'It's absolutely not a white cube,' says Belgian architect Paul Robbrecht about the new pavilion his Ghent-based practice Robbrecht and Daem (also responsible for the renovation and extension of London's Whitechapel Gallery) has designed for the Middelheim open-air sculpture museum in Antwerp. Pointing out the exposed columns and 'knots' where the beams have been welded into the green steel structure, he adds: 'What we really wanted to do was make a building that shows how it is built, that shows the tectonics of construction.'
Het Huis (house or home in Dutch) has been purposely laid out at diagonal angles to the straight paths of the formal gardens it was built in so that it looks 'woven into the surrounding landscape'. This is a theme Robbrecht refers to repeatedly, revealing that one of his greatest sources of inspiration was 19th century German architect and art historian Gottfried Semper's notions of the 'textile origins of building'.
The brief for the semi-open structure was straightforward. 'It was for a pavilion that would have real contact with nature, with the landscape around it, a place where smaller or fragile works of art could be shown, or works that needed a more framed setting,' says Robbrecht. The colourful but unsettling glossy ceramic heads and urns of German artist Thomas Schütte displayed here were created especially for the pavilion's inauguration and contrast ingeniously with the smooth concrete floors, geometric lines and angles of the roof and the special 'topography' of the ceiling, which 'looks as if it's moving'.

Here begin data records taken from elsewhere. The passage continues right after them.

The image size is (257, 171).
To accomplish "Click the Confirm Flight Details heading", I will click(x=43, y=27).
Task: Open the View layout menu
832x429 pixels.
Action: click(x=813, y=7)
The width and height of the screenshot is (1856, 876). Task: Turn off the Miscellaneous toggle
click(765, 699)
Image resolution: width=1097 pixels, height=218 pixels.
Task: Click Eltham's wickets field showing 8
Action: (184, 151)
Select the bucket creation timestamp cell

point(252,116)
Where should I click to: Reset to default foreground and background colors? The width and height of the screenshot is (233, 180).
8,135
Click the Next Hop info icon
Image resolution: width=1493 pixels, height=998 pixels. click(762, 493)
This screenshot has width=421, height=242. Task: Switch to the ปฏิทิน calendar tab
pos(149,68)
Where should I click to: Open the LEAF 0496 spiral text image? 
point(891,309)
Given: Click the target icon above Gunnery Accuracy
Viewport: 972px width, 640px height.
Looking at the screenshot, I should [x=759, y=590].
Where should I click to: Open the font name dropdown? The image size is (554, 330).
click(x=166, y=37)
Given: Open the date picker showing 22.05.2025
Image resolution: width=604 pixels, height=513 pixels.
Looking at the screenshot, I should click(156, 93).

The pavilion represents nature in architecture, says Robbrecht. Two trees have been planted at opposite ends of the space and steel lattice-patterned screens (which can be pulled across the four openings to close the pavilion at night) create extraordinary dappled effects as if light is coming through the branches of a tree. 'You could almost think it's a roof of leaves above you,' Robbrect says excitedly.
After touring the 200-plus sculptures (including new site-specific works by Ai Weiwei, Philippe Van Snick and Roman Signer) in the freshly extended 75-acre park and revamped museum, visitors will find Robbrecht and Daem's angular steel-and-concrete 'house' a place of extraordinary peace, intimacy and poetry.